> _Stated problem_: Render everything from the start of the items down through the line containing "coord(37,117)" as a JSON list of strings, with one string per line and blank lines omitted.

[A block of data]
▼
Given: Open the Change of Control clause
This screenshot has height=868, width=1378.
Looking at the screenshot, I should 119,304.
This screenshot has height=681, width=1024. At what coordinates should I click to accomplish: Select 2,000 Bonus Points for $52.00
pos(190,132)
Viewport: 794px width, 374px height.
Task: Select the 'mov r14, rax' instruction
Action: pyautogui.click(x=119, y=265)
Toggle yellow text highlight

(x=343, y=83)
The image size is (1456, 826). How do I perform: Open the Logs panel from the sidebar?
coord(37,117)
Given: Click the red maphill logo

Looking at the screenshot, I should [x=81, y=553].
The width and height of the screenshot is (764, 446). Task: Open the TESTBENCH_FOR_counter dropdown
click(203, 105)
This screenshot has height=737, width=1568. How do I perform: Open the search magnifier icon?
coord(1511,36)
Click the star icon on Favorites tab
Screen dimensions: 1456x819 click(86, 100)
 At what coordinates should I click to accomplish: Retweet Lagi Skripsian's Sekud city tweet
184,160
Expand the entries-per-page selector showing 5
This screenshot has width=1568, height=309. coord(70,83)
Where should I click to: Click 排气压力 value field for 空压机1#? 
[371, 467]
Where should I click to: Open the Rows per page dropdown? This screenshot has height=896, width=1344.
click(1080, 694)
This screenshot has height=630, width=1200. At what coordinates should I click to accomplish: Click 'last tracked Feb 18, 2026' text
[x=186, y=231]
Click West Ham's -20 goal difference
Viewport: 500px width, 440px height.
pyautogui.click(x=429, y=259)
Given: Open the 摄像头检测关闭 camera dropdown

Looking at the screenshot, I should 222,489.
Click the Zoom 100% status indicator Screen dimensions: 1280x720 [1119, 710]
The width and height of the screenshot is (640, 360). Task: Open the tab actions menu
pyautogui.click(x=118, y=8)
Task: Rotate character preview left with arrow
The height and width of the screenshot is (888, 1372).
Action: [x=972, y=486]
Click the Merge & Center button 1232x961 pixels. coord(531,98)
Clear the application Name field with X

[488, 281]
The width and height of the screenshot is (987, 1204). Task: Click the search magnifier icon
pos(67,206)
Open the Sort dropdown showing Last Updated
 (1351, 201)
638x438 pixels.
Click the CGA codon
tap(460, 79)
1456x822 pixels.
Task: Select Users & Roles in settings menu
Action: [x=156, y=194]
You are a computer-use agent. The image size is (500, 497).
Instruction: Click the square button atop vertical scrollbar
▲
> _Exercise response_:
[
  "Given: Open the Change of Control clause",
  "This screenshot has height=868, width=1378.",
  "Looking at the screenshot, I should 119,304.",
  "This screenshot has height=681, width=1024. At what coordinates should I click to accomplish: Select 2,000 Bonus Points for $52.00",
  "pos(190,132)",
  "Viewport: 794px width, 374px height.",
  "Task: Select the 'mov r14, rax' instruction",
  "Action: pyautogui.click(x=119, y=265)",
  "Toggle yellow text highlight",
  "(x=343, y=83)",
  "The image size is (1456, 826). How do I perform: Open the Logs panel from the sidebar?",
  "coord(37,117)"
]